Go recognizes and specially compiles some but not all infinite loops
A while back, for my own reasons, I
wrote an 'eatcpu
' program to simply eat some number of CPUs worth
of CPU time (by default, all of the CPUs on the machine). I wrote
it in Go, because I wanted a straightforward program and life is
too short to deal with threading in C. The code that uses CPU is
simply:
func spinner() { var i int for { i++ } }
At the time I described this as a
simple integer CPU soaker, since the code endlessly increments an
int. Recently, to make my life more convenient, I decided to put
it up on Github, and as
part of that I decided that I wanted to actually know what it was
doing; specifically I wanted to know if it actually was all running
in CPU registers or if Go was actually loading and storing from
memory all of the time. I did this in the straightforward way of
running 'go tool compile -S
' (after some research) and then reading
the assembly. It took me some time to understand what I was reading
and believe in it, because here is the entire assembly that spinner()
compiles down to:
0x0000 00000 (eatcpu.go:27) JMP 0 0x0000 eb fe
(The second line is the actual bytes of object code.)
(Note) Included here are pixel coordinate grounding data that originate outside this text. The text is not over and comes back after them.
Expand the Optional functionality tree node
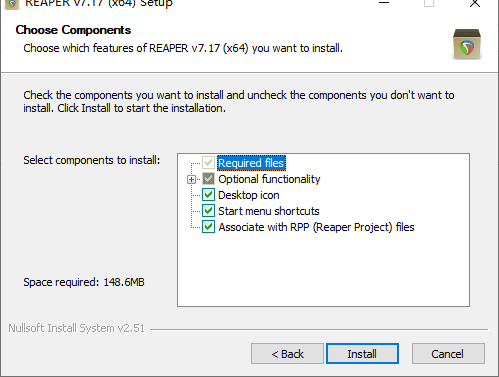Screen dimensions: 499x377 coord(191,180)
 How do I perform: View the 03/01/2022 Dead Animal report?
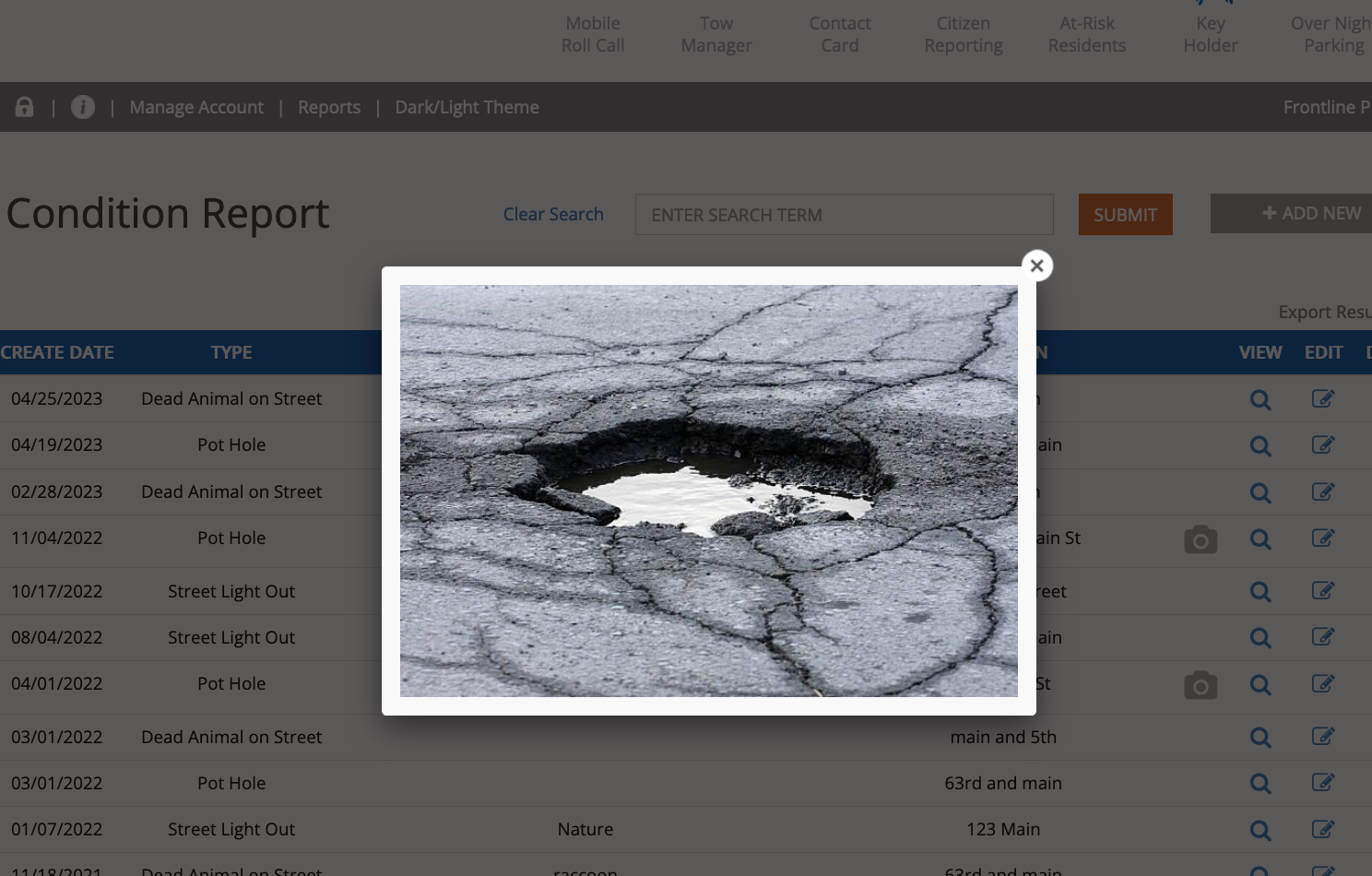tap(1260, 738)
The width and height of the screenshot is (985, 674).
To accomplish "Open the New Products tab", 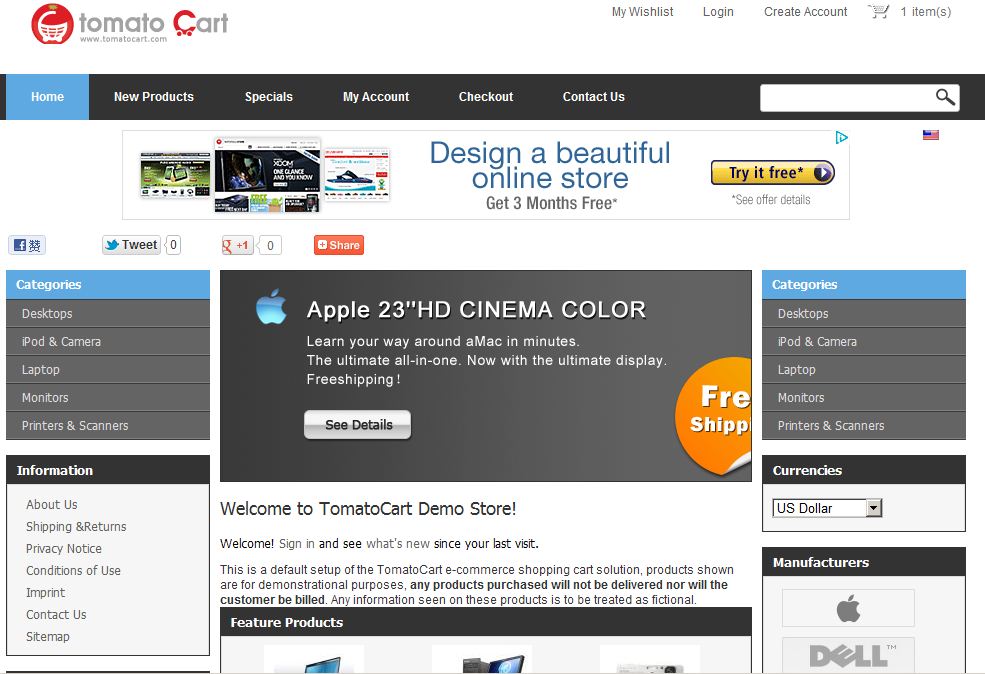I will click(154, 97).
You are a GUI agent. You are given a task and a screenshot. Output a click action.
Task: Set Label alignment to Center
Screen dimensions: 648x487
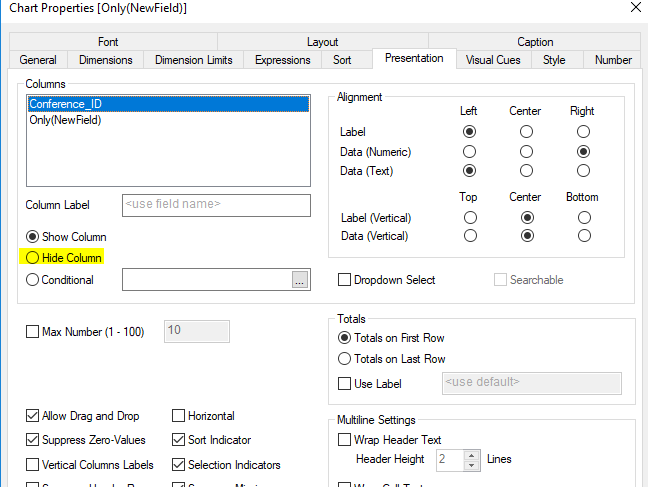click(526, 132)
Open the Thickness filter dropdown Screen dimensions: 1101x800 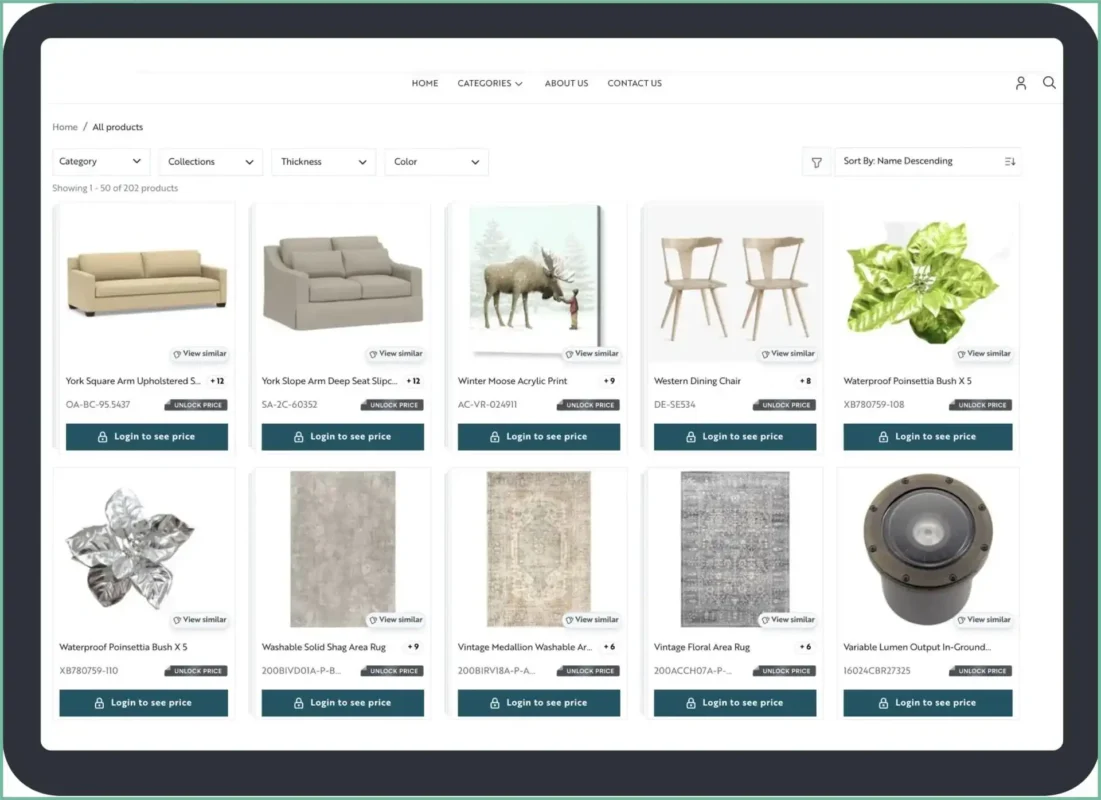point(323,161)
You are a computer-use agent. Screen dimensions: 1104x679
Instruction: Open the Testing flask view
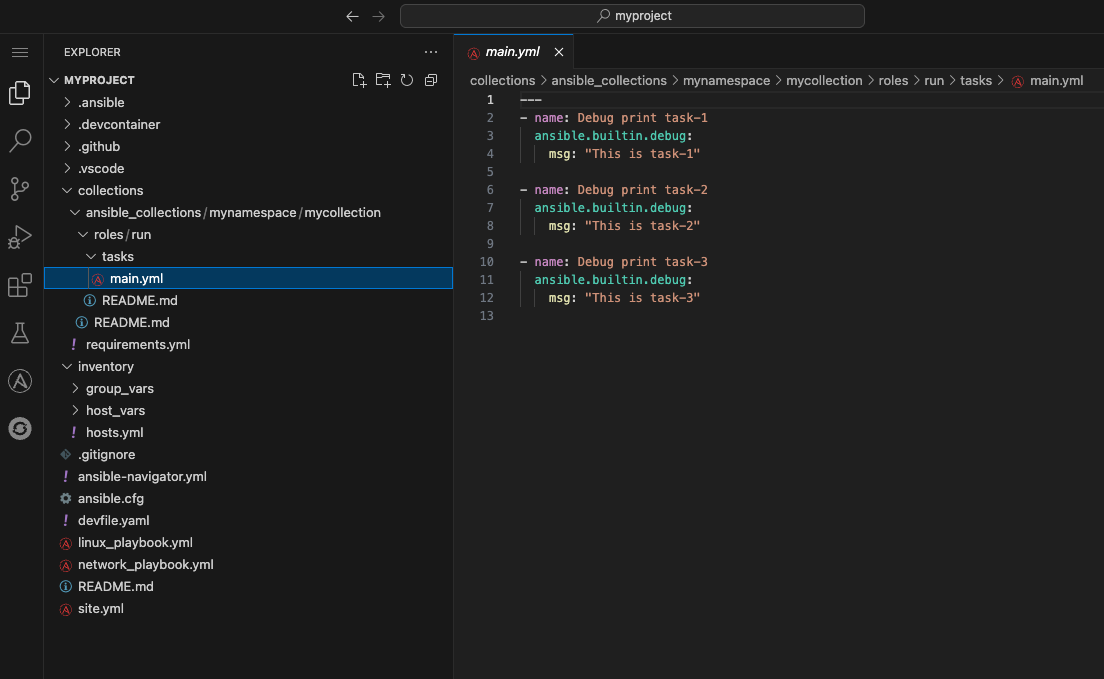coord(20,333)

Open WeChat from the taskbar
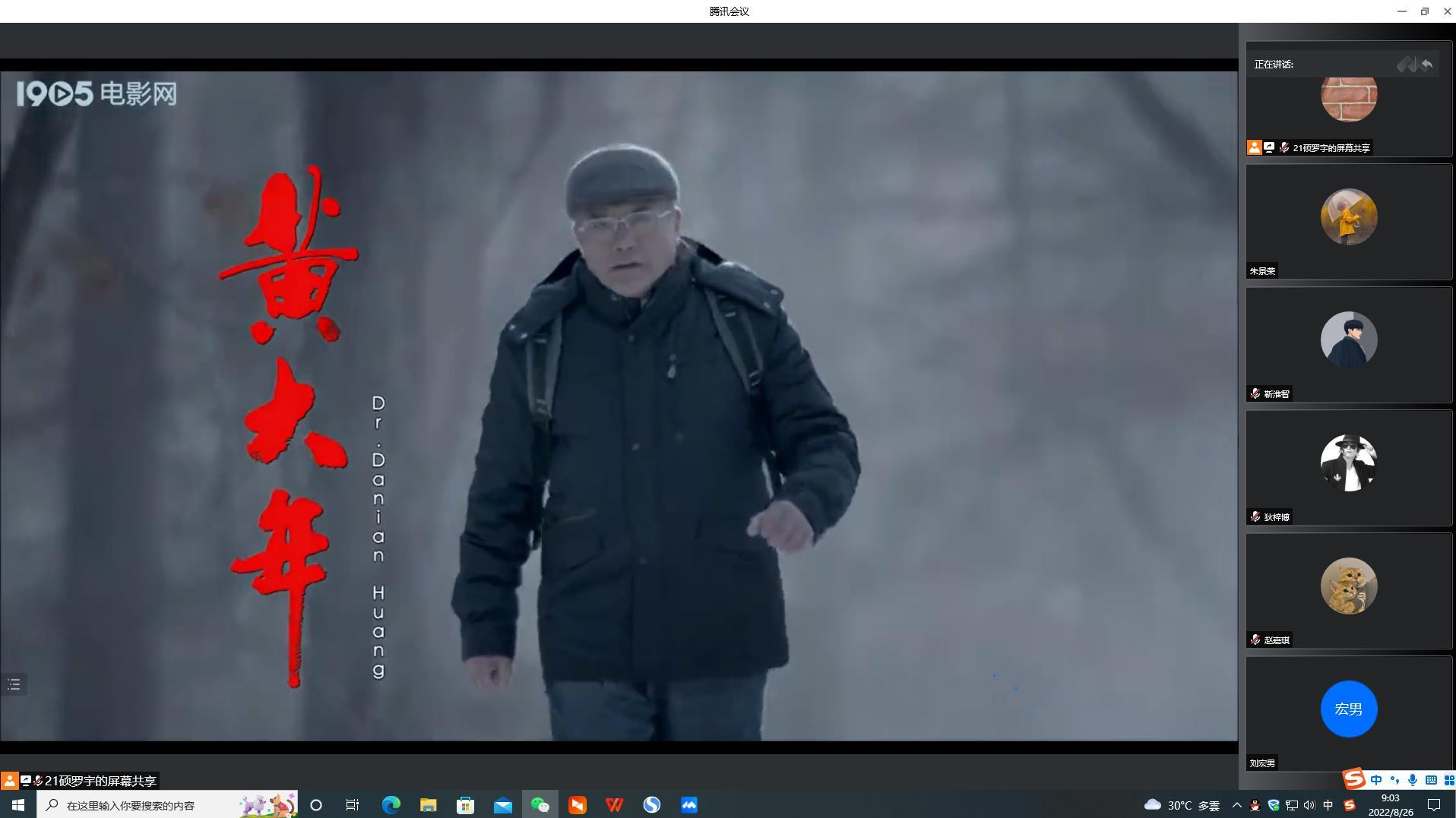[540, 805]
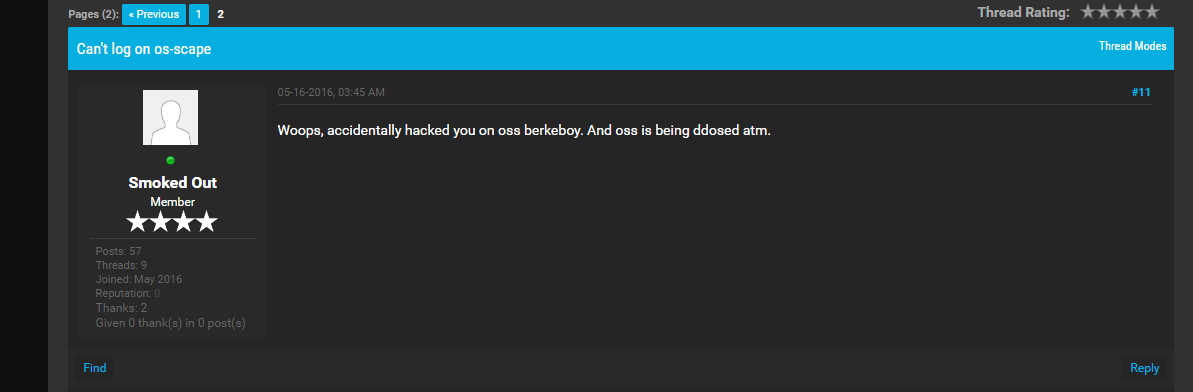
Task: Click the thread title Can't log on os-scape
Action: pyautogui.click(x=144, y=49)
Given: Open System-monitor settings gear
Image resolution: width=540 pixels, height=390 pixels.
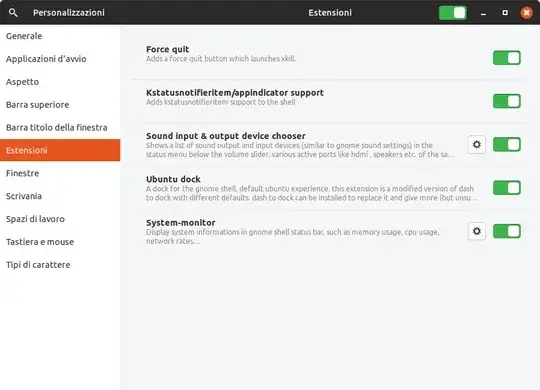Looking at the screenshot, I should (477, 231).
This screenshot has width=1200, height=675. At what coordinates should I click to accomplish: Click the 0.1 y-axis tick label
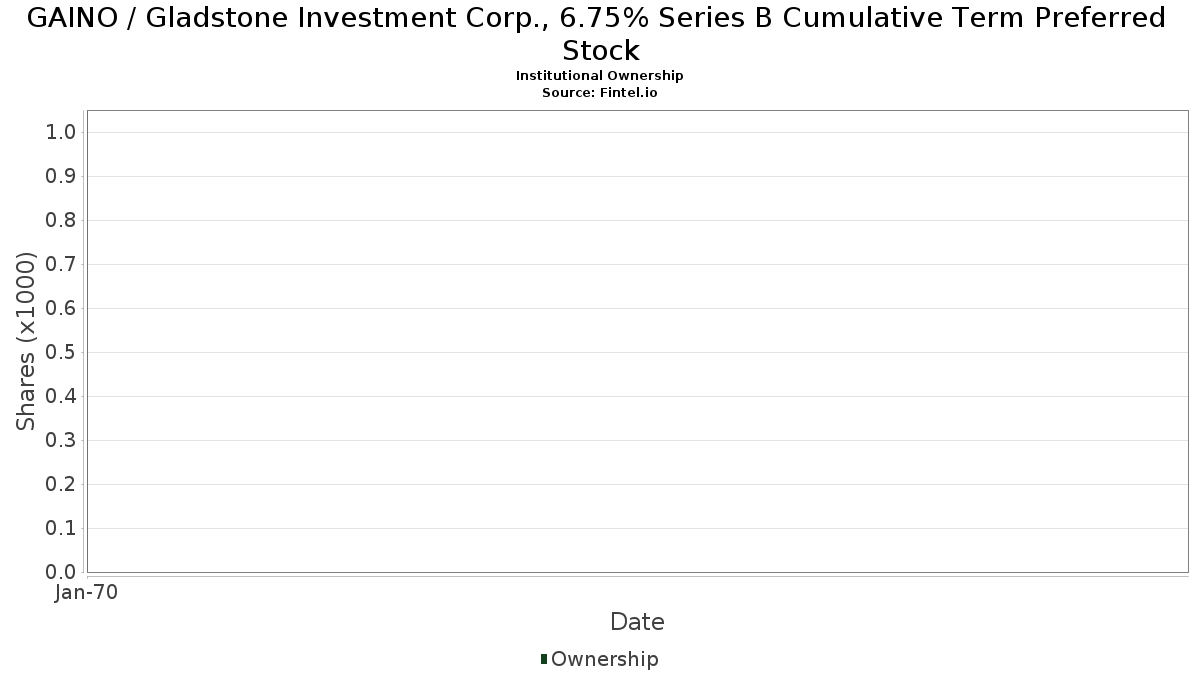pyautogui.click(x=61, y=529)
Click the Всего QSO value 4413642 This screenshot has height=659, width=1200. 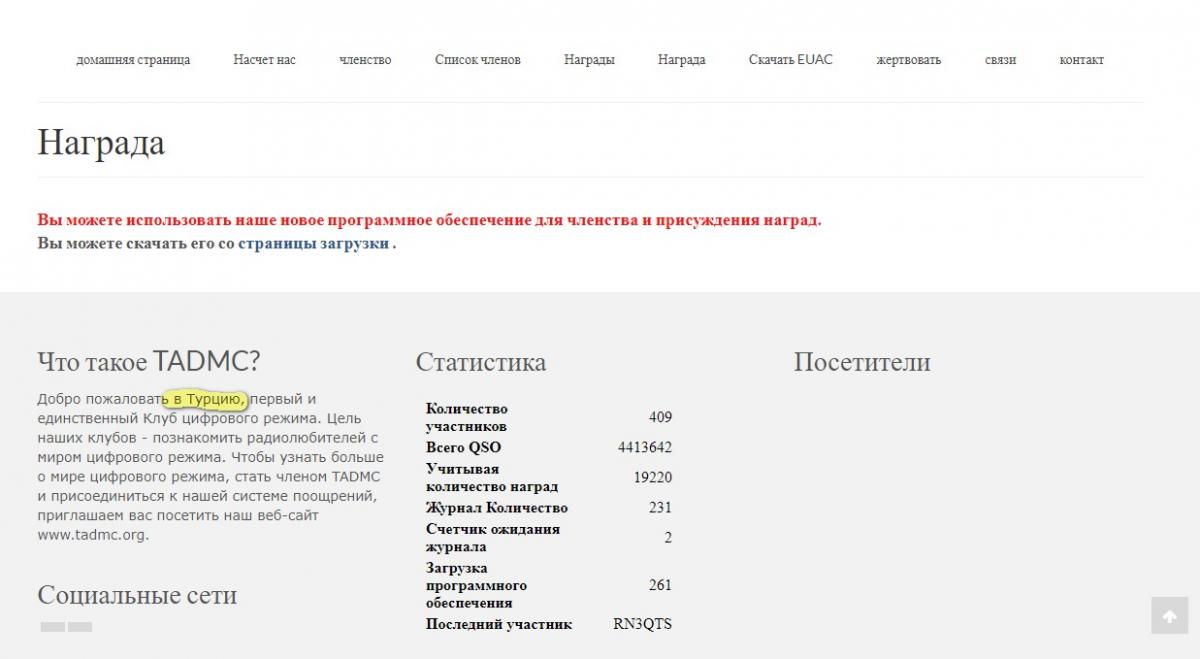click(x=644, y=447)
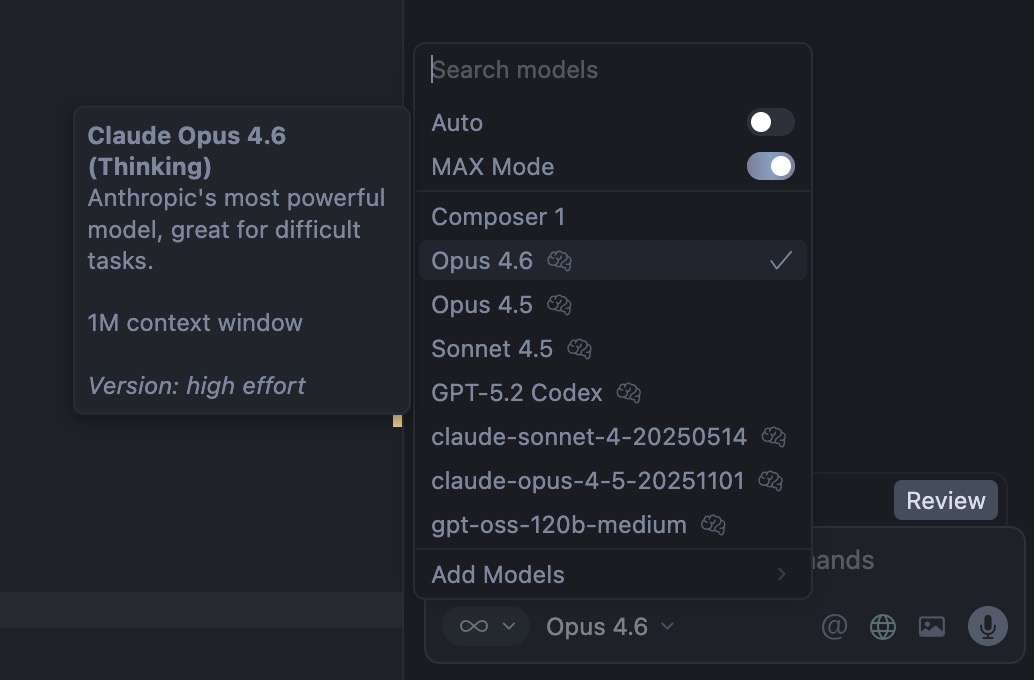Click the brain icon next to Sonnet 4.5
Viewport: 1034px width, 680px height.
(580, 349)
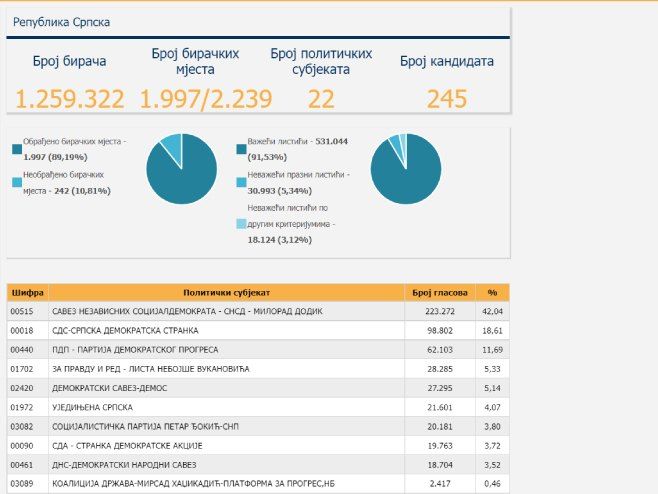Screen dimensions: 658x494
Task: Click swatch for Неважећи листићи по другим критеријумима
Action: coord(242,223)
Go 1.12.5 had recognized that I had an infinite loop with no outside
effects and had compiled it down to nothing more than that. Instead
of endless integer addition, I had an endless JMP
, which was
probably using almost none of the CPU's circuitry (certainly it
doesn't need to use the integer ALU).
The Go compiler is clever enough to recognize that a variation of this is still an infinite loop:
func spinner2() int { var i int for { i++ } return i }
This too compiles down to 'JMP 0
', since it can never exit the
for
loop to return anything.
However, the Go compiler does not recognize impossible situations as being infinite loops. For example, we can write the following:
func spinner3() uint { var i uint for ; i >= 0 ; { i++ } return i }
Since i
is an unsigned integer, the for
condition is always
true and the loop will never exit. However, Go 1.12.5 compiles it
to actual arithmetic and looping code, instead of just a 'JMP 0
'.
The core of the assembly code is:
0x0000 XORL AX, AX 0x0002 JMP 7 0x0004 INCQ AX 0x0007 TESTQ AX, AX 0x000a JCC 4 0x000c MOVQ AX, "".~r0+8(SP) 0x0011 RET
(The odd structure is because of how plain for
loops are compiled.
The exit check is relocated to the bottom of the loop, and then on
initial loop entry, at 0x0002, we skip over the loop body to start
by evaluating the exit check.)
If I'm understanding the likely generated x86 assembly correctly,
this will trivially never exit; TESTQ
likely compiles to some
version of TEST
,
which unconditionally clears CF
(the carry flag), and JCC
jumps
if the carry flag is clear.
(The Go assembler's JCC is apparently x86's JAE
, per here,
and per this x86 JUMP quick reference, JAE
jumps if
CF
is clear. Since I had to find all of that and follow things through,
I'm writing it down.)
On the whole, I think both situations are reasonable. Compiling
infinite for
loops to straight JMP
s is perfectly reasonable,
since they do get used in real Go code, and so is eliminating
operations that have no side effects; put them together and spinner()
turns into 'JMP 0
'. On the other hand, the unsigned int comparison
in spinner3()
should never happen in real, non-buggy code, so
it's probably fine for the optimizer to not recognize that it's
always true and thus that this creates an infinite loop with no
outside effects.
(There is little point to spending effort on optimizing buggy code.)
PS: I don't know if there's already a Go code checker that looks
for unsigned-related errors like the comparison in spinner3()
,
but if there isn't there is probably room for one.